On June 3, 39 years ago, an unknown, prematurely balding young man arrived in Mumbai. On June 3, 2020, he launched his official website, www.theanumpamkher.com.
The same day Mumbai braced itself for a cyclone. He stepped out on the streets to catch a breath of fresh air, “After 72 days of living practically alone. That too in an apartment, not a house. Alone, because Sikandar (his son) steps out of his room only when his bedsheet needs to be changed and when chatting on the phone,” the multi-medium actor said dryly. With airports shut while Parliament was still in session, wife Kirron, a Lok Sabha MP, drove down to Chandigarh and stayed locked in her constituency.
If there was one important self-discovery Anupam made in these 72 days of alone-ness, “It was that I am not the restless person I thought I was. People would always tell me, ‘Arre yaar, you’re always running from here to there. My mind was constantly churning, there was so much to do in life. But in these 72 days, I have realised that my basic nature is calm, not hyper.”
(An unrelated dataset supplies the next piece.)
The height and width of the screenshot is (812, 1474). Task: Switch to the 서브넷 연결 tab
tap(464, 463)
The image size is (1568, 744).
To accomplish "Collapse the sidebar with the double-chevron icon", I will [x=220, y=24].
Admitting to a few bouts of feeling low like anybody else, he found he could spend hours on the pursuit of the positive. “Like talk to the camera and, through short clips, share my thoughts with people. To keep their spirits up and to hold up my spirits too.”
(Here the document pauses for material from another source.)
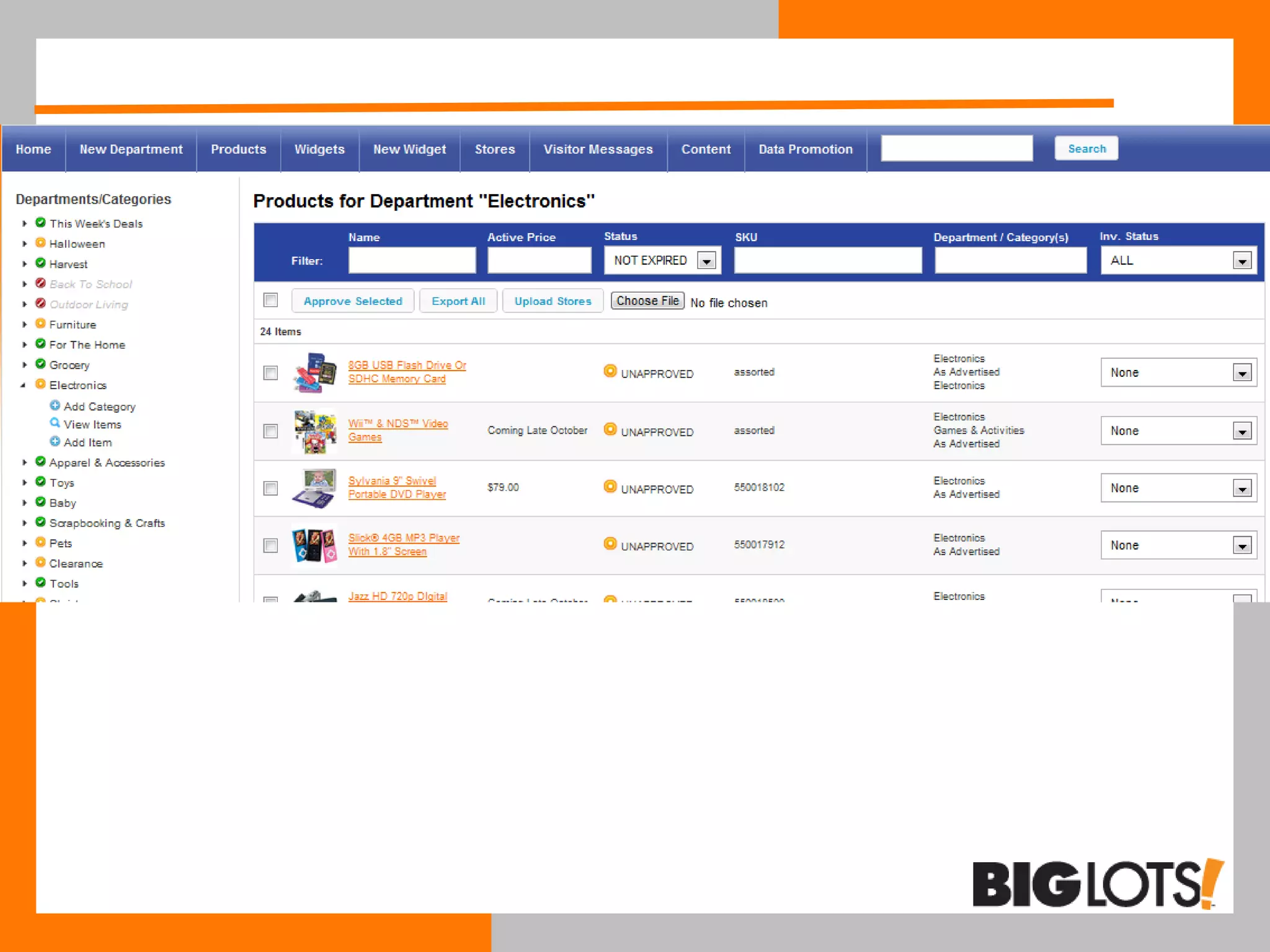The width and height of the screenshot is (1270, 952).
Task: Click red disabled icon beside Back To School
Action: pyautogui.click(x=40, y=283)
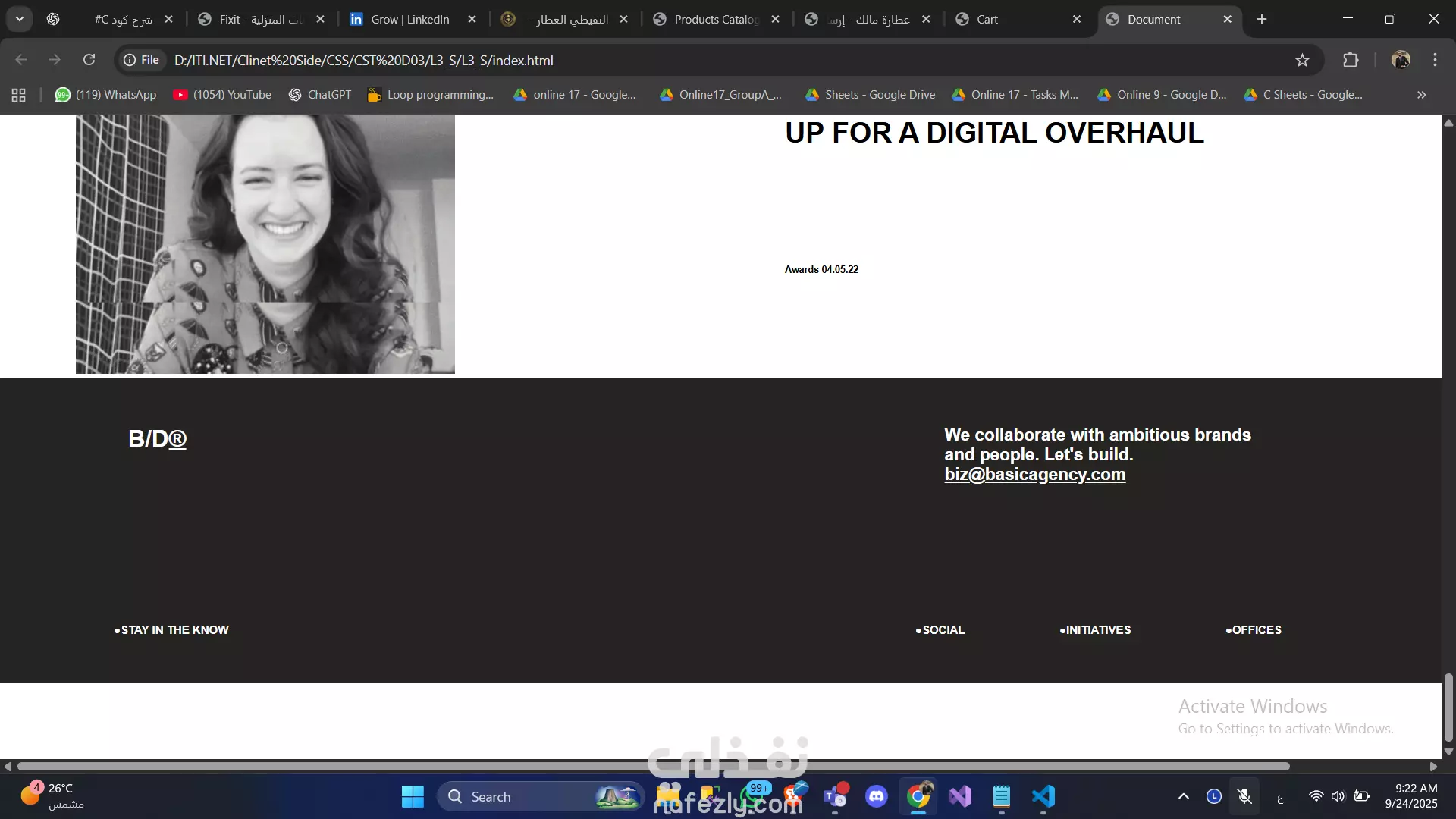Open Chrome three-dot menu

click(1435, 60)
Today, June 7 is when his extraordinarily successful play Kuch Bhi Ho Sakta Hai will go live on his website for viewers to go ticketless and watch him narrate his life story with self-deprecating humour.
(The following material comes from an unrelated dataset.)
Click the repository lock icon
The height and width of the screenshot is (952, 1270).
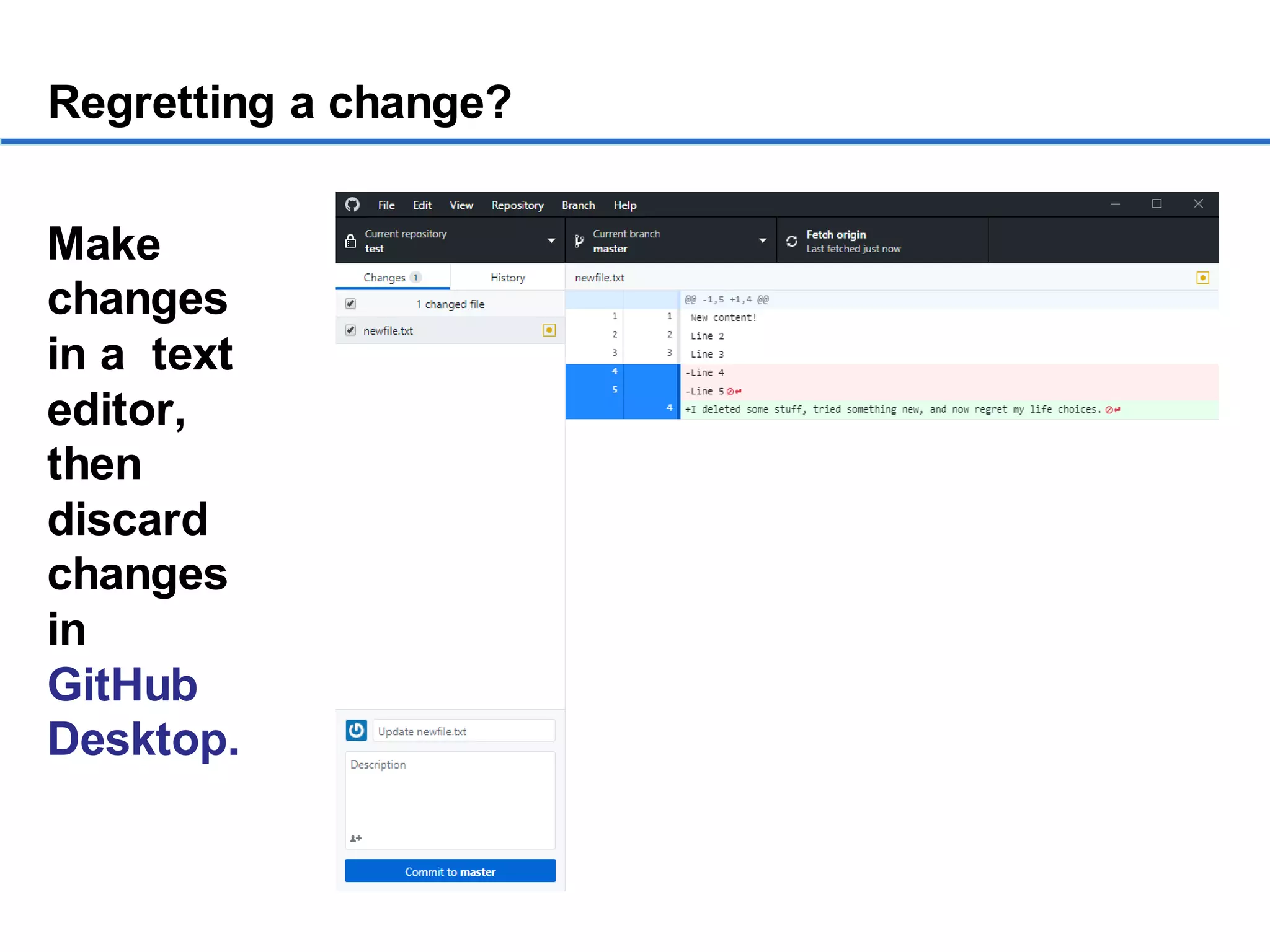tap(350, 241)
In 2005, many of his celebrity colleagues and some of us friends had gathered at the Sophia College auditorium in Mumbai to find Anupam greeting, talking and cracking jokes with all his guests. At showtime, he asked, “Should we start?” and jumped from amongst the audience to the stage to begin his one-man act. The tenor of the inaugural show was that chatty, casual and communicative. After staging it over 450 times all over the country, the lockdown made him want to put it out there for the world at large. A move completely unplanned as the play was shot “only as a keepsake. But it was shot very expertly on HD with a team of technical professionals”.
Perhaps Anupam’s biggest achievement as an actor is that he’s not bound by the medium. He nodded, “Theatre, television, OTT, cinema, I can do anything. It’s the quality of the acting that matters. Not the medium.”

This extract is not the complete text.